Selfies taken with the 40-megapixel shooter were pixel-binned to 10-megapixels and came out well whether taken in daylight or low light. Video recording topped out at 8K 24fps for the primary camera but the frame is heavily cropped at this resolution in order to stabilise the footage. The selfie camera can record up to 4K 60fps videos. Videos were quite detailed, with good stabilisation and accurate colours in daylight as well as low light.
The Galaxy S21 Ultra (Review) was the first phone outside the Galaxy Note series to support an S Pen, and looking back, the writing on the wall could not have been clearer. The inevitable merger of Samsung’s Galaxy Note and Galaxy S series is now complete with the Galaxy S22 Ultra, making it. the ultimate Samsung smartphone. It brings together the best camera capabilities of the Galaxy S series and the productivity allure of the Note series.

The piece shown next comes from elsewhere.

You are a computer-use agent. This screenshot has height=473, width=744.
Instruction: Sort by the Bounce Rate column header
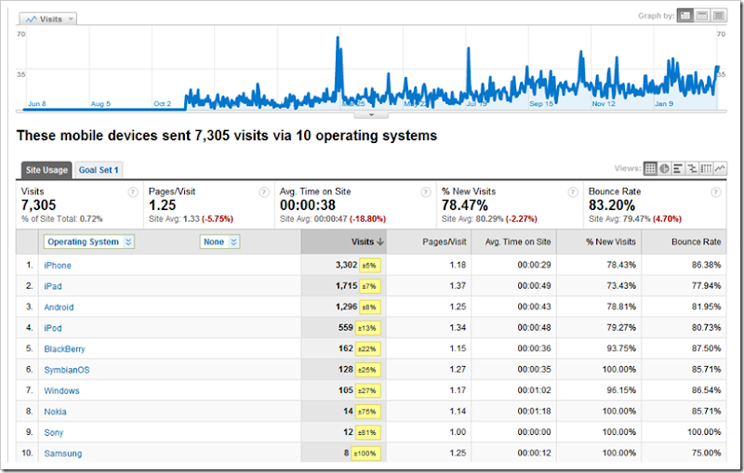pyautogui.click(x=697, y=242)

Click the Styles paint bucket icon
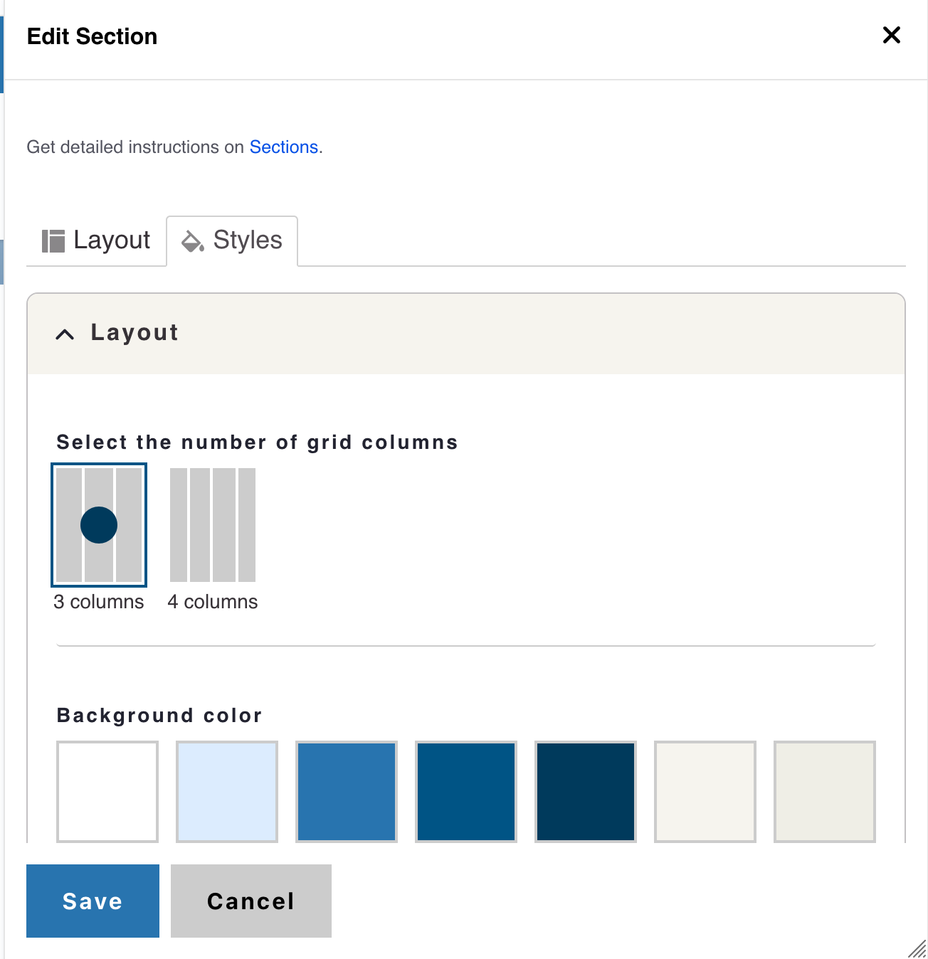point(193,241)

The Galaxy S22 Ultra sports powerful hardware and polished software that together deliver a flagship experience. The Qualcomm Snapdragon 8 Gen 1 SoC can handle pretty much anything you throw at it. Samsung has maintained its lead in terms of camera performance over most of the competition. If you are a heavy user, you might notice the Snapdragon 8 Gen 1 SoC getting warm under load. The high price will also be a deterrent for many fans.
The Galaxy S22 Ultra will appeal to a wider audience than its predecessor might have, and since there is no phone in the market with the same feature set, the Galaxy S22 Ultra is pretty much unopposed. If you don’t mind its high price, the Galaxy S22 Ultra is definitely one of the best Android smartphones in the market at the moment.